Die Angriffe wären für die iranische Seite überaus verlustreich, könnten aber eine Räumung der Straße von Hormus verzögern und behindern. Nicht nur Minenräumer würden angegriffen, auch Tanker aus den mit Amerika verbündeten Golfstaaten wären nicht mehr sicher. Jeder Tag der Blockade zwänge die Weltwirtschaft tiefer in die Rezession.
Die kleinen Boote und Hovercrafts könnten außerdem gegen die US-Militärbasen in Katar und Bahrain eingesetzt werden. Auch die Emirate selbst würden wohl Ziel iranischer Angriffe werden. Selbst mobile Raketenabschussrampen an Land könnten ihre tödliche Fracht über den relativ schmalen Persischen Golf katapultieren.
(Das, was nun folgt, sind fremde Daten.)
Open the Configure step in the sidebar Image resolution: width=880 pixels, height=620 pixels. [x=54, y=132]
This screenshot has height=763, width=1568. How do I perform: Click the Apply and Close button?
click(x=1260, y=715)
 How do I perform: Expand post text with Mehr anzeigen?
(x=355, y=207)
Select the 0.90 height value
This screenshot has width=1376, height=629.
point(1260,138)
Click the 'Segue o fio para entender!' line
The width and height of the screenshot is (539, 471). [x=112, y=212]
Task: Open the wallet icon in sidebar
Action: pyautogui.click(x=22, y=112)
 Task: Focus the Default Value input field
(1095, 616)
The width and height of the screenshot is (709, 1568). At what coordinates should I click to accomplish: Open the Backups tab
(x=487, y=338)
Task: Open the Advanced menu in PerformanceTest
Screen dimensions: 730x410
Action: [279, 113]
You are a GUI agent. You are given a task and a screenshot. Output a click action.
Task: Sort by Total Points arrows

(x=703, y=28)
Am Ende eines solchen Konflikts stünde trotz allem wohl die fast vollständige Zerstörung der iranischen Marine. Doch ähnlich wie Atomwaffen der Drohung und Abschreckung dienen, soll auch die "asymmetrische Verteidigung" möglichst gar nicht zum Einsatz kommen.
Am Tropf der Erdölwirtschaft
Denn auch für die Iraner wäre eine Sperrung der Straße von Hormus geradezu selbstmörderisch: Der Staat der Mullahs hängt am Tropf der Erdölwirtschaft, nahezu alle Devisen stammen aus dem Geschäft mit dem schwarzen Gold. Diese Quelle würde bei einer Blockade mit einem Schlag versiegen. Auch die Chinesen, derzeit noch recht treue Unterstützer Teherans, würden darunter leiden. Peking bezieht fast die Hälfte seiner Ölimporte aus der Golfregion.
Aber es wäre nicht das erste Mal, dass die Iraner neben den Leben unzähliger Freiwilliger die Erträge ihrer Ölwirtschaft opfern: Auch als in den achtziger Jahren der irakische Diktator Saddam Hussein die Unruhen nach der Revolution nutzte, um den verhassten Nachbarn anzugreifen, kamen Seeminen und Raketen gegen Tanker zum Einsatz - trotz der verheerenden Auswirkungen auf die iranische Wirtschaft.
Damals aber war der Krieg bereits ausgebrochen, Iran kämpfte allein gegen den von den USA, Frankreich und den Golfstaaten unterstützten Irak. Der junge Gottesstaat hatte nichts zu verlieren, er rang ums bloße Überleben. Heute versucht Teheran stattdessen, einen Krieg durch glaubwürdige Drohungen zu vermeiden.
Das zeigen die Propagandamaßnahmen, die die Aufrüstung im Golf begleiten: Als die Iraner im Dezember 2011 das große Seemanöver "Welajat-90" ("Herrschaft-90") abhielten, stellten sie dazu jeden Tag einen eigens produzierten YouTube-Clip ins Internet.

Auch die Aufrüstung bei der Marine wird von täglich neuen Artikeln der staatlichen Nachrichtenagentur IRNA und dem - den Revolutionswächtern nahestehenden - Portal Fars News begleitet. Bereits zwei Wochen vor der Inbetriebnahme stellten die Iraner ein Video ins Netz, in dem Verteidigungsminister Wahidi stolz die "selbst entwickelte Hochtechnologie" des neuen "Tondar"-Bootes anpreist. Stolz zitieren die iranischen Agenturen immer wieder auch - ironischerweise oft israelfreundliche - Think-Tanks wie das Washington Institute for Near East Policy, die vor der iranischen Gefahr warnen.

Die Drohkulisse steht. Doch solange das Teheraner Regime noch etwas zu verlieren hat, wird es wohl bei Worten und Machtgebärden bleiben.